# Collected data entries
Content starts

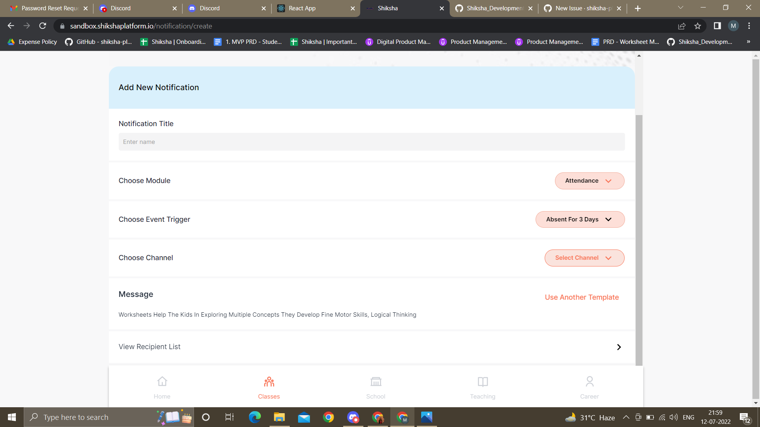This screenshot has height=427, width=760.
Task: Click the Notification Title input field
Action: point(372,142)
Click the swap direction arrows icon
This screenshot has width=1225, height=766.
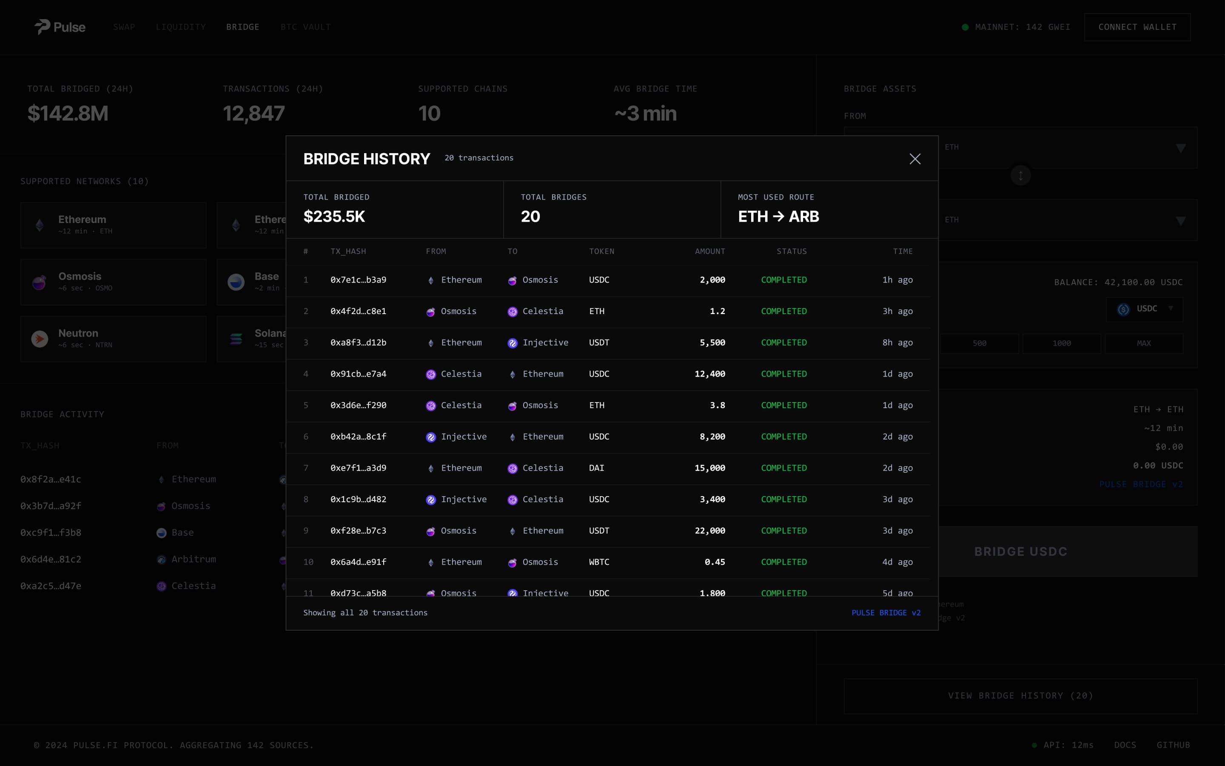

Content ends

# REQUIRED ACTION
Starting at the line that contains "Click the swap direction arrows icon", return every line through the end of the records above exactly as written, and return no pictures.

# RESPONSE TO THE TASK
Click the swap direction arrows icon
This screenshot has width=1225, height=766.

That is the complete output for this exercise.